**Exercises to complete**
- A) List the outcomes that the abstract on video-consultations for chronic disease care says were analyzed at 6 months.
- B) Pick up the abstract on video-consultations for chronic disease care after its last sentence and continue it.

**Document section**
>>>>
K.J.LEW1, W.L.D.NG1, S.S.J.TING1, J.W.KONG1, K.W.TAN1, Z.LIM1, W.S.C.CHONG1, C.S.E.SIM1, E.S.LEE1, K.W.S.WONG1
Video-consultations (VC) were implemented for the care of chronic conditions in National Healthcare Group polyclinics during the Covid-19 pandemic. We evaluated the clinical effectiveness of VC in comparison to usual face-to-face (FTF) consultations for chronic disease management.
Observational data was obtained from the medical records database for eligible patients who had a VC for diabetes, hypertension or hyperlipidaemia. We conducted 1:2 propensity score matching to identify a FTF comparison group using demographic and disease-related variables. Linear mixed models were used to conduct a difference-in-differences analysis (DiD) for HbA1c, blood pressure and LDL-cholesterol outcomes at 6 months, for patients with and without diabetes. Data analysis was conducted using the R statistical package.
<<<<
**Excerpted data**
>>>>
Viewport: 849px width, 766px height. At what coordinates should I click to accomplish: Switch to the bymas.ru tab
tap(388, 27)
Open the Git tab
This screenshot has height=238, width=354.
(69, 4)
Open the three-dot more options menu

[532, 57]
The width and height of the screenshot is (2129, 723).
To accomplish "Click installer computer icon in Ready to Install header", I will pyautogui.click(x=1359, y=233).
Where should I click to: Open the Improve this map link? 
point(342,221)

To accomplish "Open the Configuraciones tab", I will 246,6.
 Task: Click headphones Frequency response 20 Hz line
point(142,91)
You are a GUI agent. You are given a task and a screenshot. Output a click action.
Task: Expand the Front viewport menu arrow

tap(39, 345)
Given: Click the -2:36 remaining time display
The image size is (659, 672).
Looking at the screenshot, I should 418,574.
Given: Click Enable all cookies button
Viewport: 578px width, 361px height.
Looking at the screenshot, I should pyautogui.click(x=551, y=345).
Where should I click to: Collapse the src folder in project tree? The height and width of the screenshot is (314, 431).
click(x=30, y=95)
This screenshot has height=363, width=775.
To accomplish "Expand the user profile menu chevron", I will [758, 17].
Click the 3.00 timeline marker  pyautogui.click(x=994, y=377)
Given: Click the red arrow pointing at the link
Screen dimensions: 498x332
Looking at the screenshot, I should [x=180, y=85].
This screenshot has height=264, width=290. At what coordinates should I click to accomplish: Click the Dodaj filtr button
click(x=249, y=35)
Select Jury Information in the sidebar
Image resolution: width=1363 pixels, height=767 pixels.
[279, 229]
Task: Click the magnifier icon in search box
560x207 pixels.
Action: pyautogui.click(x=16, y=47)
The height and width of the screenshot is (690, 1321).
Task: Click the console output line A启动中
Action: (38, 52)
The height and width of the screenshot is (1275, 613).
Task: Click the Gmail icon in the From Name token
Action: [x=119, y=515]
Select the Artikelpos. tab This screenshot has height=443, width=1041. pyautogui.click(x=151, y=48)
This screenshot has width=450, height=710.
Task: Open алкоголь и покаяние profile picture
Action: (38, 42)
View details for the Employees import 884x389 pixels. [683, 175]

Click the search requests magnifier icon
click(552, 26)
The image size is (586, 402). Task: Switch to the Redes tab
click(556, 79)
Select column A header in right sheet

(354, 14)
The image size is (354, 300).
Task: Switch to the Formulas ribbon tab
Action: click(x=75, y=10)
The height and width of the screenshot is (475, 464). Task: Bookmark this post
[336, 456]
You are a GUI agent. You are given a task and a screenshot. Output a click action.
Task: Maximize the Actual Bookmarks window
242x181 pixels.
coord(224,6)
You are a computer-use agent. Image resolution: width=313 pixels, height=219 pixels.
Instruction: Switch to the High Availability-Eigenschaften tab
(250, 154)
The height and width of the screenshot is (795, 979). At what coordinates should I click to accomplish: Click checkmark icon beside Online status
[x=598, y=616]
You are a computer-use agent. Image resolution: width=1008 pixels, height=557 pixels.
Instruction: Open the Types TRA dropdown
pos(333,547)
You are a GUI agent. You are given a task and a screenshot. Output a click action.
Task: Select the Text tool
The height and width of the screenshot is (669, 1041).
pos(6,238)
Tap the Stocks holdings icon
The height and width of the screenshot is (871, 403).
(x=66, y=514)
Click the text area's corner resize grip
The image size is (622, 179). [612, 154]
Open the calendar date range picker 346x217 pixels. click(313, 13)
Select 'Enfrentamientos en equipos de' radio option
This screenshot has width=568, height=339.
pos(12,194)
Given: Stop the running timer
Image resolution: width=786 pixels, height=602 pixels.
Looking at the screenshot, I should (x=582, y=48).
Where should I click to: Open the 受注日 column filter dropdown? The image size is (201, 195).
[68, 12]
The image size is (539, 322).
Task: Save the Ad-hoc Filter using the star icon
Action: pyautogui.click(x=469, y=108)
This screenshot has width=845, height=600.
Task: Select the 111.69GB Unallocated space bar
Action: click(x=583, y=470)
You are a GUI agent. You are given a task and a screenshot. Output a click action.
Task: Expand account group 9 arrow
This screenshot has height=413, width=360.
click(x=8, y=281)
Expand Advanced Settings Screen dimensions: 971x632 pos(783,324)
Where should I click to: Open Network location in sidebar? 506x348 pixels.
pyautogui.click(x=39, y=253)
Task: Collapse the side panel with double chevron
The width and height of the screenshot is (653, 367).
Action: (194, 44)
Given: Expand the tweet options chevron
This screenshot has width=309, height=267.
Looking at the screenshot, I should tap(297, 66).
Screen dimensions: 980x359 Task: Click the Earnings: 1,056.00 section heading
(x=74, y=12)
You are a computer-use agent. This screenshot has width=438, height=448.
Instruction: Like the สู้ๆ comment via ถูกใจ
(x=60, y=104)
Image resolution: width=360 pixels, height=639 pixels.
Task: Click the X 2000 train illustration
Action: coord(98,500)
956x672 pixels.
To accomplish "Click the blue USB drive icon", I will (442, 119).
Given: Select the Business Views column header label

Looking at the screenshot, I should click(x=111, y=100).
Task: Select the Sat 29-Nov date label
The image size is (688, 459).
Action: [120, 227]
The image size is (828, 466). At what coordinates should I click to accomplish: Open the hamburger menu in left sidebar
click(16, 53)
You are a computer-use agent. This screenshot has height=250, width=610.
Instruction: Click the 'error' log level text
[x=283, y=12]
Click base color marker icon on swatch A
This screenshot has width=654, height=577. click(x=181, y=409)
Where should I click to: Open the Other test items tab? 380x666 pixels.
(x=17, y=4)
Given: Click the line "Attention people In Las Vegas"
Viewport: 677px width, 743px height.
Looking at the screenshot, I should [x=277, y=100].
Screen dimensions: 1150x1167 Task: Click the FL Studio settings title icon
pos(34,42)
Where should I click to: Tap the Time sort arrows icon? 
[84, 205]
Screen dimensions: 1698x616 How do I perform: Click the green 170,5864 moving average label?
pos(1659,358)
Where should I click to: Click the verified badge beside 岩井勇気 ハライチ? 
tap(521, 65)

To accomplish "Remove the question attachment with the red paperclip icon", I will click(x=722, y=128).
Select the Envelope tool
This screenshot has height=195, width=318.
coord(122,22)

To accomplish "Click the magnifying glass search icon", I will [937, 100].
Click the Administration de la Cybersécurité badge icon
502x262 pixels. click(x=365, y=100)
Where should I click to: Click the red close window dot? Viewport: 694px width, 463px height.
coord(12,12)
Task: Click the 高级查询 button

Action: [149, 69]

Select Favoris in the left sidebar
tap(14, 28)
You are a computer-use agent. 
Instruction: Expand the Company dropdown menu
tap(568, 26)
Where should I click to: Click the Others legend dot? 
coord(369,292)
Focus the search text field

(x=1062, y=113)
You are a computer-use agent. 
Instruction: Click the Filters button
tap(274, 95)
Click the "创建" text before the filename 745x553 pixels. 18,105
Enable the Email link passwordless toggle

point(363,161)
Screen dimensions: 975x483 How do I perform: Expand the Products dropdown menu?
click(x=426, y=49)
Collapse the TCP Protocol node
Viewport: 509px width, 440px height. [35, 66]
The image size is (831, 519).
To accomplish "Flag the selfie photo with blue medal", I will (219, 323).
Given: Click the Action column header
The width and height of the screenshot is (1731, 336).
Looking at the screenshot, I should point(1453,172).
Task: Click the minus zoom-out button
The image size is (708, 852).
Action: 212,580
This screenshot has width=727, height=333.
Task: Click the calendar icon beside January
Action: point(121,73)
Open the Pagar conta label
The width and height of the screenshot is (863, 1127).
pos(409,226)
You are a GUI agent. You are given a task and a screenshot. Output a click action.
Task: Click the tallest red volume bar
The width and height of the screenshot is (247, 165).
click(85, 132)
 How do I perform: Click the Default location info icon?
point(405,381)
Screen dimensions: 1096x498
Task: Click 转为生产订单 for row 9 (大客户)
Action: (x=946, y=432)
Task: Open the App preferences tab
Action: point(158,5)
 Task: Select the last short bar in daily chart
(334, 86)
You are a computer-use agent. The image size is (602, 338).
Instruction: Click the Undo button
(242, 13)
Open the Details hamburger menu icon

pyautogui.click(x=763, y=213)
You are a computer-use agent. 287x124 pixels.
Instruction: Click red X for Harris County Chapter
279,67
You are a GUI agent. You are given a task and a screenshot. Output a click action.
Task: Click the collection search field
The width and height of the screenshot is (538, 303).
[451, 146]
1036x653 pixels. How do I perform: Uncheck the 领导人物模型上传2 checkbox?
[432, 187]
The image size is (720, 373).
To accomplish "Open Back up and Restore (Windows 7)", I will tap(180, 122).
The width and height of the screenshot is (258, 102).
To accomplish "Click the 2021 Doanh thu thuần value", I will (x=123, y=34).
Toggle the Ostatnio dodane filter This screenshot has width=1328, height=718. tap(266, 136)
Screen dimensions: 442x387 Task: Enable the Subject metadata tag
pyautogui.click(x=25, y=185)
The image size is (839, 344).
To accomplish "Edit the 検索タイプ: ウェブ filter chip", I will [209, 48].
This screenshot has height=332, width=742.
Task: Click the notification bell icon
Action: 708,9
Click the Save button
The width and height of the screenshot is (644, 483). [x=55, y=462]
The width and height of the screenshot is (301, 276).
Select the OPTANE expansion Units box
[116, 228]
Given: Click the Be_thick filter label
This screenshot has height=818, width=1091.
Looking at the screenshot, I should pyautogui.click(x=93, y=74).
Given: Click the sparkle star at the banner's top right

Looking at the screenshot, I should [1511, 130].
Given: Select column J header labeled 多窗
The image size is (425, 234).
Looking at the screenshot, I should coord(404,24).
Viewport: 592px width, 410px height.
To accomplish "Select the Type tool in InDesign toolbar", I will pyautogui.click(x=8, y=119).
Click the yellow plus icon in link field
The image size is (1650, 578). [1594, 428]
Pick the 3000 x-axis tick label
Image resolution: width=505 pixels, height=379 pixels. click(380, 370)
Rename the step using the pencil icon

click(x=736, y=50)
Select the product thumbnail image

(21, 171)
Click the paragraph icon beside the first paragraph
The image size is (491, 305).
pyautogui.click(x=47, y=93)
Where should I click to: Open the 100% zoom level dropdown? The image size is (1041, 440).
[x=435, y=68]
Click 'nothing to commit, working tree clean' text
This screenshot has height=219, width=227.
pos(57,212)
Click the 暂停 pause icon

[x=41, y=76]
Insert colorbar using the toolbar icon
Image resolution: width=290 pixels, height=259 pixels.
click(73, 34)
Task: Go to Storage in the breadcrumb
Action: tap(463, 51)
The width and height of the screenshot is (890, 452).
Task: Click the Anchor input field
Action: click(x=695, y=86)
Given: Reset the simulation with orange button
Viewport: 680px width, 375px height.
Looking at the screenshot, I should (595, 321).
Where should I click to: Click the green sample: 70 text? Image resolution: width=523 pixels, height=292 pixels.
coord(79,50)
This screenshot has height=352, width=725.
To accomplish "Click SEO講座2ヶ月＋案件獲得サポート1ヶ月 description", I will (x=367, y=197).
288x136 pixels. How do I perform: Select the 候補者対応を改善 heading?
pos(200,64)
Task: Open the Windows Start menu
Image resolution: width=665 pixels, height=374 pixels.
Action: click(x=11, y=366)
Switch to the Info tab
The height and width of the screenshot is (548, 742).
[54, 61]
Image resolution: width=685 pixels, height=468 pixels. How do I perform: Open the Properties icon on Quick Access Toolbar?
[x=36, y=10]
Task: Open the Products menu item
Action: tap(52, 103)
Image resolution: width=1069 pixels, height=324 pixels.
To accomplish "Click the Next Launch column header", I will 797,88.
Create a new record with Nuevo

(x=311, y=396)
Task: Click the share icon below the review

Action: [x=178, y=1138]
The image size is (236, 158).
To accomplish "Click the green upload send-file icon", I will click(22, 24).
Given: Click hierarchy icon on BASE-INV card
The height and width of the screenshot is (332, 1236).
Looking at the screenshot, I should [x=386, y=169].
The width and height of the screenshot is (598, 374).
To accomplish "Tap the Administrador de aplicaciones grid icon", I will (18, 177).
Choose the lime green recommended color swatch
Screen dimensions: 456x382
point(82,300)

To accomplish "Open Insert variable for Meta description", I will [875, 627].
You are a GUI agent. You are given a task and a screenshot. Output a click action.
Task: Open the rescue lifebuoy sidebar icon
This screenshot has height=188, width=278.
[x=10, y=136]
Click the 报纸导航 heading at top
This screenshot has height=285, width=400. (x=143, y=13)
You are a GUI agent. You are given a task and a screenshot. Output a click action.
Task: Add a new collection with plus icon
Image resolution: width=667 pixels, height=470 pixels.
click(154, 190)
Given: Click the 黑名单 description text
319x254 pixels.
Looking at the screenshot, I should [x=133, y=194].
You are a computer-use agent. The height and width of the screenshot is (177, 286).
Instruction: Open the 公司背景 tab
<<<<
**Expected outputs**
- A) HbA1c, blood pressure, and LDL-cholesterol.

- B)
We compared 922 VC consults with 1844 FTF consults. HbA1c levels of VC patients with diabetes six months after consultation was non-inferior to that of FTF consultations (DiD:-0.058%; 95%CI:-0.167%,0.052%, using a non-inferiority margin of 0.4%). VC patients had a greater reduction in blood pressure over six months for patients without diabetes (DiD:-1.91 mmHg; 95%CI:-3.53,-0.30) though it was not statistically significant for those with diabetes (DiD:-1.01 mmHg; 95%CI:-3.03,1.01). Low-density lipoprotein (LDL) cholesterol levels was not significantly different between VC and FTF consultations for both patients with diabetes (DiD:0.010 mmol/L; 95%CI:-0.139,0.159) and without diabetes (DiD:0.111 mmol/L; 95%CI:-0.026,0.247).
VC for patients with diabetes, hypertension or hyperlipidaemia was comparable to FTF over a six-month period indicating its clinical effectiveness and safety over the short term. Future longitudinal evaluation needs to be conducted to assess the differences for clinical effectiveness over the long term.